で、この漫画はそっからが始まりなんだよ。エンディングから始まるんだよね。でもね、勇者たちはもう魔王討伐っていう最終目標を言わば終えた状態なわけで、世界的はもう平和なわけよ。たまにエンディングのあとに裏ラスボスがまだいてクソ強い、みたいのもあんだけどね。そんな設定も存在しない。ん?ホンシェルジュにガセ掴まされたか!?物語的に詰んでないか!?と思ってしまったのだけどすいません!ちゃんとスゴい作品でした!

著者
["山田 鐘人", "アベ ツカサ"]
出版日

この漫画は勇者たちの寿命の差に焦点を合わせたストーリーなんだよね。主人公はエルフの魔法使いフリーレンって子なんだけど、エルフだから寿命が極端に長いんだよ。仲間たちと旅した10年間も彼女にとっては人生のほんの一瞬に過ぎない。
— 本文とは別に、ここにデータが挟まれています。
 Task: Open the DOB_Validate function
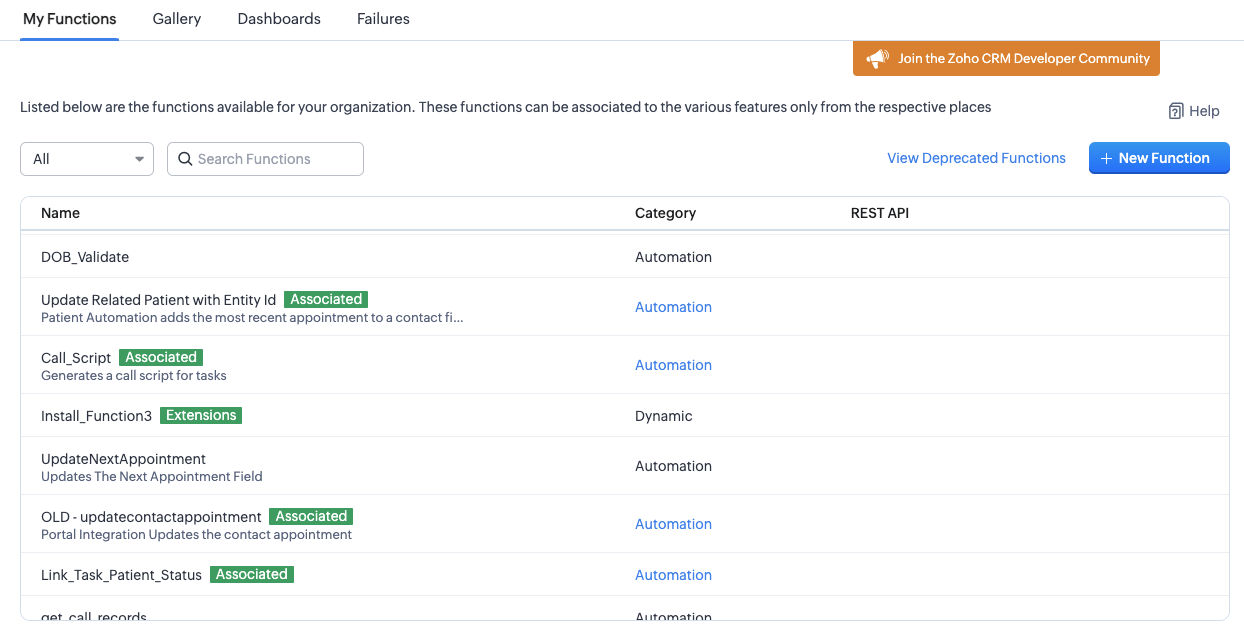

その一瞬じゃフリーレンは人間に興味を持てなかったのだけど、50年後年老いた勇者ヒンメルが死んだ時、なぜ自分がこんなにも悲しいのかわからず、フリーレンは「人を知る」という旅に出る。寿命が長い故に周りを葬送していく際の切なさ、そして自分が置き去りになる哀しさを含みながらも細かく笑いが散りばめられた、考えさせられる漫画。

僕はフリーレンの「…人間の寿命は短いってわかっていたのに…なんでもっと知ろうと思わなかったんだろう…」というセリフが印象に残った。

『葬送のフリーレン』1巻より引用

 

なくなってから後悔してももう遅いんだよね。僕の実家の近くの、僕が日本で1番美味いと思ってる町中華のお店が去年突然閉店した時のことを思い出した。本当に餃子が美味くてね、もやしそばと一緒に頼む人がほとんどで、ちっちゃい頃から通ってて、20歳過ぎたらそこで瓶ビールと餃子頼んで胃に流し込むっていう至福の時を過ごしてたんだけど、実家出てからはあんまり通えてなかったんだよね。

30分で帰れる距離ならもっと通っときゃよかったな。餃子のレシピ聞きたかったな。2年前くらいに行ったらパートのおばちゃんが「ご活躍見てますよ」とか言ってきて嬉しかったんだよね。うちらのDVDあげときゃよかったな。今だったら本も付けときゃよかった。サインもしときゃよかった。ホンシェルジュも紹介しときゃよかった。なんかちょいちょい定休日以外でも休んでたから心配はしてたんだけど、閉まるとは思ってなかったんだよねなぜか。勝手に閉まるわけないって思ってたんだよ。すげー今後悔してるもんな。

ご本人より写真提供

みんなも後回しにしないで思い立った時すぐ行動に移した方がいいよ。通い詰めた方がいいよ。なくなってからじゃ遅いから。もうあの餃子は食べれないんだから。そんなん考えさせられる漫画だったなー。

まだ2巻しか発刊していないのでこの先のストーリーの展開を期待してしまう作品。フリーレンが先の長い人生どう歩んでいくのかが楽しみで仕方ない。でももう彼女は長いとは思ってないかもしれないね。


編集追記(編集者より)

ホンシェルジュをとおして、新しい漫画に出会った相田さん。まさに当サイトが目指す「人と本との出会い」実現の瞬間でした!